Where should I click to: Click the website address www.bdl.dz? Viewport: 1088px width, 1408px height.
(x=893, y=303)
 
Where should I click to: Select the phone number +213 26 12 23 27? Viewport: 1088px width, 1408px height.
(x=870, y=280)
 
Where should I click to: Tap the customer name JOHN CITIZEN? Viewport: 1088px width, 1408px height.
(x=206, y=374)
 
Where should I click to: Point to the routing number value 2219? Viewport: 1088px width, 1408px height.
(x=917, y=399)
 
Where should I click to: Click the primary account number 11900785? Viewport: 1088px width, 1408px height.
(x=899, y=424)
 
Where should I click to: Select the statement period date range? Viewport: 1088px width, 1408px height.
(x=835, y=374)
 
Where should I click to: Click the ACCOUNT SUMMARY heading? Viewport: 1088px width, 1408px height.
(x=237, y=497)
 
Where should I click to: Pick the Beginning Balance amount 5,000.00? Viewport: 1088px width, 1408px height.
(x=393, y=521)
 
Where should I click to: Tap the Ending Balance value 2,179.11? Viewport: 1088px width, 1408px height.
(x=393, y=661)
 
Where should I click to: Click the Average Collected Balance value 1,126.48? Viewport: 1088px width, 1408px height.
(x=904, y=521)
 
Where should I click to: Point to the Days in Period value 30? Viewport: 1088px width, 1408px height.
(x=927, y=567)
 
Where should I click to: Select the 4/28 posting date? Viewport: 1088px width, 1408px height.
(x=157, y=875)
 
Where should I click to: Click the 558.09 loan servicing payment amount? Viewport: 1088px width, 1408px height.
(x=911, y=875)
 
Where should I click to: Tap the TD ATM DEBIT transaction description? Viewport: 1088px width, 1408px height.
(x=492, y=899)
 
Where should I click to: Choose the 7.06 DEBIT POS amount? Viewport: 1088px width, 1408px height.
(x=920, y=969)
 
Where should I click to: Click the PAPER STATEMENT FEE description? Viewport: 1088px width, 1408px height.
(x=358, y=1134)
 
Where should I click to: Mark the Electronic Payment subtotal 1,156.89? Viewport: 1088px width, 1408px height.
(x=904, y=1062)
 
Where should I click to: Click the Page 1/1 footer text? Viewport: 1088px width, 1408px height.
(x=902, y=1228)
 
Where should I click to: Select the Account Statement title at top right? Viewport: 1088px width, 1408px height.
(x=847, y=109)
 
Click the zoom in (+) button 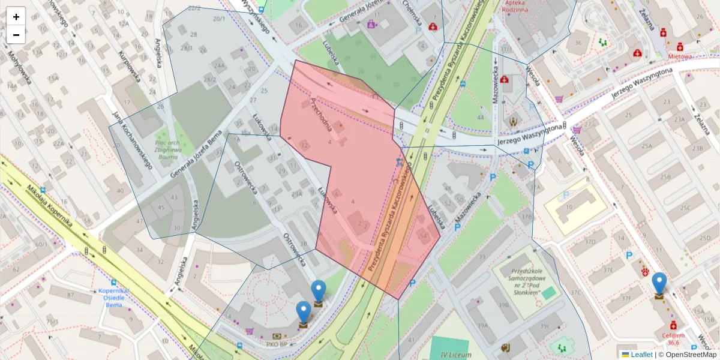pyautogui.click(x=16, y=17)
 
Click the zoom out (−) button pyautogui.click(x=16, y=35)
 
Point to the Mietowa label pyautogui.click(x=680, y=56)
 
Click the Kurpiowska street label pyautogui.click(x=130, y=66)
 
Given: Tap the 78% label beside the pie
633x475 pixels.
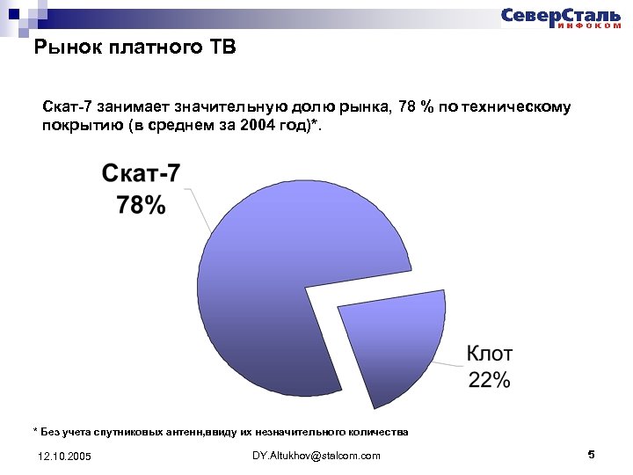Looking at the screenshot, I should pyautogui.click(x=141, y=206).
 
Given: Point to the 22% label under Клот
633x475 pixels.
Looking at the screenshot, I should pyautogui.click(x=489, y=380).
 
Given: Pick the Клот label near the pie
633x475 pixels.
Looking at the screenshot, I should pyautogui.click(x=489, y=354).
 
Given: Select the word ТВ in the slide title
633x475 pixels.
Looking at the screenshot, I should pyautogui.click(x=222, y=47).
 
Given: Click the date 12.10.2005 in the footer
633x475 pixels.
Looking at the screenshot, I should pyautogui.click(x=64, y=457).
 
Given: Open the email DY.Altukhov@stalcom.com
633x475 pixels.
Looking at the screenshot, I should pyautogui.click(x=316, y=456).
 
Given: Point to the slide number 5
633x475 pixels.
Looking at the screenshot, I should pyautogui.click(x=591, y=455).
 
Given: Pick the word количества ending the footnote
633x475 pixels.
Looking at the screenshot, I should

=====

**REQUIREMENT:** Write out every line from the one containing "Where should I click to: Point to the routing" through the one containing "(x=899, y=424)" again in full, shifting each x and y coordinate in the answers up by 73. Leave all other numbers unchanged.

**RESPONSE FOR THIS EXERCISE:**
Where should I click to: Point to the routing number value 2219? Viewport: 1088px width, 1408px height.
(x=990, y=472)
 
Where should I click to: Click the primary account number 11900785? Viewport: 1088px width, 1408px height.
(x=972, y=497)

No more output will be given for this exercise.